Giorni fa il Consiglio dell’Onu ha emesso una risoluzione di condanna degli insediamenti israeliani in Cisgiordania, territorio occupato dal 1967 dopo la guerra dei Sei giorni, che rappresenta il nucleo centrale del futuro Stato palestinese. Per la prima volta gli Stati Uniti non hanno posto il tradizionale veto alla mozione. Il premier israeliano, Benjamin Netanyahu ha gridato allo scandalo, minacciando quasi di rompere le relazioni diplomatiche con i Paesi firmatari del documento. Una reazione spropositata che, a ben vedere, indebolisce Israele sulla scena internazionale perché lo rende più isolato. Sappiamo bene che, in ogni nazione alberga un mai sopito orgoglio isolazionista, una velleità di autosufficienza di cui lo Stato ebraico è dotato, per comprensibili ragioni storiche, ben più di altri, eppure Netanyahu dovrebbe rendersi conto che proprio l’isolamento gioca contro a sfavore del suo Paese.

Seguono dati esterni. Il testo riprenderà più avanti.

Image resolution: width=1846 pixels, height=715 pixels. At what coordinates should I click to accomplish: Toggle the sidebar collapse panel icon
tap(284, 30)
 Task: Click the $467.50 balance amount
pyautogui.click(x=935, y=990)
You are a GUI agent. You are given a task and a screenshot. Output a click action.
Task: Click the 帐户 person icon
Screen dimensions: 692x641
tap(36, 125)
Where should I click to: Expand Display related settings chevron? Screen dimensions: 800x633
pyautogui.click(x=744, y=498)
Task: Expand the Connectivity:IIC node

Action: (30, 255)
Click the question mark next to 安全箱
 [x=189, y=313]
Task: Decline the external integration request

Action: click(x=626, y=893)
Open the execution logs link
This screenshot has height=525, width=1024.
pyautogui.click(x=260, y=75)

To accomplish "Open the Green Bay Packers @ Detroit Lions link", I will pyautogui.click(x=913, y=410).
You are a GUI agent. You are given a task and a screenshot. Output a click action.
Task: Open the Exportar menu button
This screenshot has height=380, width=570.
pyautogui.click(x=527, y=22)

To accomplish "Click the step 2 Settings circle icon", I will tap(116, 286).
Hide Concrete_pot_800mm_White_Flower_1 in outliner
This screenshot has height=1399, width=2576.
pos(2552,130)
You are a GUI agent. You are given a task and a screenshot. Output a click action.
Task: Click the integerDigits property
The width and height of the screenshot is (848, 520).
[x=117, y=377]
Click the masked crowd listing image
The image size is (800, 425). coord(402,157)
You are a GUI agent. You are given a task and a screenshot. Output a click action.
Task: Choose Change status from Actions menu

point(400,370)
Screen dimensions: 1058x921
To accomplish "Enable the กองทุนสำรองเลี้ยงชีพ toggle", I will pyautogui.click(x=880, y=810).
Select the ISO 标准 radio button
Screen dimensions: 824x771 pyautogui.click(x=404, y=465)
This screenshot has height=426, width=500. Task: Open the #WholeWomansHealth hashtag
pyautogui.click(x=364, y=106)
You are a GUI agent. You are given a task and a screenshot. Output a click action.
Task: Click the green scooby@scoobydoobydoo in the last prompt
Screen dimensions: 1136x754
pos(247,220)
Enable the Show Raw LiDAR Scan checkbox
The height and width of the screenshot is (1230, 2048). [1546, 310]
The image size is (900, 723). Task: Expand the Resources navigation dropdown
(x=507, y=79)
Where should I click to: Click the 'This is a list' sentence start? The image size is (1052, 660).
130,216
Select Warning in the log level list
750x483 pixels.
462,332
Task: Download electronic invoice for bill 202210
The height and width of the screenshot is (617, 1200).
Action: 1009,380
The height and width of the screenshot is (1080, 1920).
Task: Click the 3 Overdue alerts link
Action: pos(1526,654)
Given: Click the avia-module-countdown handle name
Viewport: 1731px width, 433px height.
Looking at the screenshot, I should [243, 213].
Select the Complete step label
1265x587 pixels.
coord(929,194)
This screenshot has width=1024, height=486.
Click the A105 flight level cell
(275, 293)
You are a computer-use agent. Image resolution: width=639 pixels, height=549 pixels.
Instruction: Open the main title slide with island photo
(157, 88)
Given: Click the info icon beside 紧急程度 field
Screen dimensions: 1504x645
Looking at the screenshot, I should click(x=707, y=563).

Certamente non dobbiamo mai dimenticare che Israele è la sola vera democrazia in tutto il Medio Oriente. Prezioso alleato quindi da proteggere dinanzi a qualsiasi aggressione, da qualunque parte provenga (e che peraltro sa difendersi da solo nel migliore dei modi). E’ però altrettanto vero che questo suo arroccarsi di fronte all’indifendibile occupazione dei territori palestinesi non aiuta. E l’isolamento può contribuire a rendere più insicuro l’intero Paese, accentuandone la vulnerabilità.

Per contro è deplorevole e sommamente vergognoso l’atteggiamento di Hamas che dalla striscia di Gaza gioisce per questo nuovo fatto di sangue. E’ davvero penoso vedere come i suoi dirigenti siano più interessati a fomentare l’odio per Israele piuttosto che ad impegnarsi per sviluppare economicamente e socialmente il territorio da loro controllato. Fare di Gaza una piccola Svizzera mediorientale, questo dovrebbe essere il vero obiettivo della sua leadership e invece si preferisce farne una prigione a cielo aperto, in barba alle sofferenza inferte alla sua stessa popolazione. Tutto pur di alimentare l’avversione contro Tel Aviv.

Come sempre gli estremismi – quello di Hamas e quello ultranazionalista dello Stato ebraico – si toccano e, in fondo, si aiutano mutualmente. Uno alimenta l’altro, in un reciproco sostegno, forse neanche troppo involontario. Da qui, rabbia e radicalizzazione. Da qui, un terreno nel quale può anche infiltrarsi il fondamentalismo nemico della civiltà.